§ Problem requirements
The full set of entries must be copied exactly.

§ Dataset records
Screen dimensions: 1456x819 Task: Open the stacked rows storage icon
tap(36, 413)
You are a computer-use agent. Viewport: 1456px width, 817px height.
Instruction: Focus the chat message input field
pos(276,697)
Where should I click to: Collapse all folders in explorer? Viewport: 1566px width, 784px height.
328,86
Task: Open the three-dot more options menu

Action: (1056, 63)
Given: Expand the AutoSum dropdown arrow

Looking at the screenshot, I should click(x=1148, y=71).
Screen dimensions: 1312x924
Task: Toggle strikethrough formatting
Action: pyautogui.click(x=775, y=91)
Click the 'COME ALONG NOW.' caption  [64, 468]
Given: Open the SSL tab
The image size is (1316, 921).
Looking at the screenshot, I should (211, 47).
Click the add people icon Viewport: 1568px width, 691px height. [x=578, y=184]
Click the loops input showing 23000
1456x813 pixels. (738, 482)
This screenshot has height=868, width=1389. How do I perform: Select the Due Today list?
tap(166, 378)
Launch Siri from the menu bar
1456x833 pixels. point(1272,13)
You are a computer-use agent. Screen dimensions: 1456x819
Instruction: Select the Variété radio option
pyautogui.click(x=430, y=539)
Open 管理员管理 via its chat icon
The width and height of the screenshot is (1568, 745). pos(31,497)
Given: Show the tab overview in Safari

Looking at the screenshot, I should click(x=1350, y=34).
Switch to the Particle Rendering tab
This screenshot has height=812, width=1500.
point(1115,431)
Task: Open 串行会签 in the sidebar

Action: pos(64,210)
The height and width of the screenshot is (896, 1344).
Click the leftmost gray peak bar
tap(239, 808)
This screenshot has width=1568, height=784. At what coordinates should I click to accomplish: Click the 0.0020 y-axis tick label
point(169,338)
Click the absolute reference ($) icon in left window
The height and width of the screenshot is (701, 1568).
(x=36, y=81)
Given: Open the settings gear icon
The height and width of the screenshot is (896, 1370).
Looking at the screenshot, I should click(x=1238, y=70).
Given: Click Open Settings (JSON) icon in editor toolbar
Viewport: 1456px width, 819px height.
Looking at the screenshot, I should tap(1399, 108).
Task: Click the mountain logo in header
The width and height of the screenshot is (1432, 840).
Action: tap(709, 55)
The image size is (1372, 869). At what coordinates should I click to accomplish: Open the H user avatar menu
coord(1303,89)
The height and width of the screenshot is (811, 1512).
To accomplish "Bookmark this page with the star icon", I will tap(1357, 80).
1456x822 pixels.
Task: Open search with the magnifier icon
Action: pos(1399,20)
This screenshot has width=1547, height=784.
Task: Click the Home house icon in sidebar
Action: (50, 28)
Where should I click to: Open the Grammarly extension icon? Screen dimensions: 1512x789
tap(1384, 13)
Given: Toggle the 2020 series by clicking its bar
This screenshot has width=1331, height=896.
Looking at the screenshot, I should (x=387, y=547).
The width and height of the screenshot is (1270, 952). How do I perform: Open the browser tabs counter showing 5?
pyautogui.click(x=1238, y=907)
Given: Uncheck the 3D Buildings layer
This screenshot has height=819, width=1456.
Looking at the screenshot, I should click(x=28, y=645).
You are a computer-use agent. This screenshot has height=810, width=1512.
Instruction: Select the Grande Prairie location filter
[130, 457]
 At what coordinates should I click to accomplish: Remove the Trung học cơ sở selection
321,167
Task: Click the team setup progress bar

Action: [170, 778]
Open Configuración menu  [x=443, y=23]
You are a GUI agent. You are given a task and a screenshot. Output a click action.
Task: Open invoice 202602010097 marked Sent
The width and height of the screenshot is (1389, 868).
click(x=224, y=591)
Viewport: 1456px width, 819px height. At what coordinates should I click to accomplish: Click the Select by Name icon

§ Written response
Screen dimensions: 1456x819 Task: Open the stacked rows storage icon
tap(36, 413)
You are a computer-use agent. Viewport: 1456px width, 817px height.
Instruction: Focus the chat message input field
pos(276,697)
Where should I click to: Collapse all folders in explorer? Viewport: 1566px width, 784px height.
328,86
Task: Open the three-dot more options menu

Action: (1056, 63)
Given: Expand the AutoSum dropdown arrow

Looking at the screenshot, I should click(x=1148, y=71).
Screen dimensions: 1312x924
Task: Toggle strikethrough formatting
Action: pyautogui.click(x=775, y=91)
Click the 'COME ALONG NOW.' caption  [64, 468]
Given: Open the SSL tab
The image size is (1316, 921).
Looking at the screenshot, I should (211, 47).
Click the add people icon Viewport: 1568px width, 691px height. [x=578, y=184]
Click the loops input showing 23000
1456x813 pixels. (738, 482)
This screenshot has height=868, width=1389. How do I perform: Select the Due Today list?
tap(166, 378)
Launch Siri from the menu bar
1456x833 pixels. point(1272,13)
You are a computer-use agent. Screen dimensions: 1456x819
Instruction: Select the Variété radio option
pyautogui.click(x=430, y=539)
Open 管理员管理 via its chat icon
The width and height of the screenshot is (1568, 745). pos(31,497)
Given: Show the tab overview in Safari

Looking at the screenshot, I should click(x=1350, y=34).
Switch to the Particle Rendering tab
This screenshot has height=812, width=1500.
point(1115,431)
Task: Open 串行会签 in the sidebar

Action: pos(64,210)
The height and width of the screenshot is (896, 1344).
Click the leftmost gray peak bar
tap(239, 808)
This screenshot has width=1568, height=784. At what coordinates should I click to accomplish: Click the 0.0020 y-axis tick label
point(169,338)
Click the absolute reference ($) icon in left window
The height and width of the screenshot is (701, 1568).
(x=36, y=81)
Given: Open the settings gear icon
The height and width of the screenshot is (896, 1370).
Looking at the screenshot, I should click(x=1238, y=70).
Given: Click Open Settings (JSON) icon in editor toolbar
Viewport: 1456px width, 819px height.
Looking at the screenshot, I should tap(1399, 108).
Task: Click the mountain logo in header
The width and height of the screenshot is (1432, 840).
Action: tap(709, 55)
The image size is (1372, 869). At what coordinates should I click to accomplish: Open the H user avatar menu
coord(1303,89)
The height and width of the screenshot is (811, 1512).
To accomplish "Bookmark this page with the star icon", I will tap(1357, 80).
1456x822 pixels.
Task: Open search with the magnifier icon
Action: pos(1399,20)
This screenshot has width=1547, height=784.
Task: Click the Home house icon in sidebar
Action: (50, 28)
Where should I click to: Open the Grammarly extension icon? Screen dimensions: 1512x789
tap(1384, 13)
Given: Toggle the 2020 series by clicking its bar
This screenshot has width=1331, height=896.
Looking at the screenshot, I should (x=387, y=547).
The width and height of the screenshot is (1270, 952). How do I perform: Open the browser tabs counter showing 5?
pyautogui.click(x=1238, y=907)
Given: Uncheck the 3D Buildings layer
This screenshot has height=819, width=1456.
Looking at the screenshot, I should click(x=28, y=645).
You are a computer-use agent. This screenshot has height=810, width=1512.
Instruction: Select the Grande Prairie location filter
[130, 457]
 At what coordinates should I click to accomplish: Remove the Trung học cơ sở selection
321,167
Task: Click the team setup progress bar

Action: [170, 778]
Open Configuración menu  [x=443, y=23]
You are a GUI agent. You are given a task and a screenshot. Output a click action.
Task: Open invoice 202602010097 marked Sent
The width and height of the screenshot is (1389, 868).
click(x=224, y=591)
Viewport: 1456px width, 819px height. At what coordinates should I click to accomplish: Click the Select by Name icon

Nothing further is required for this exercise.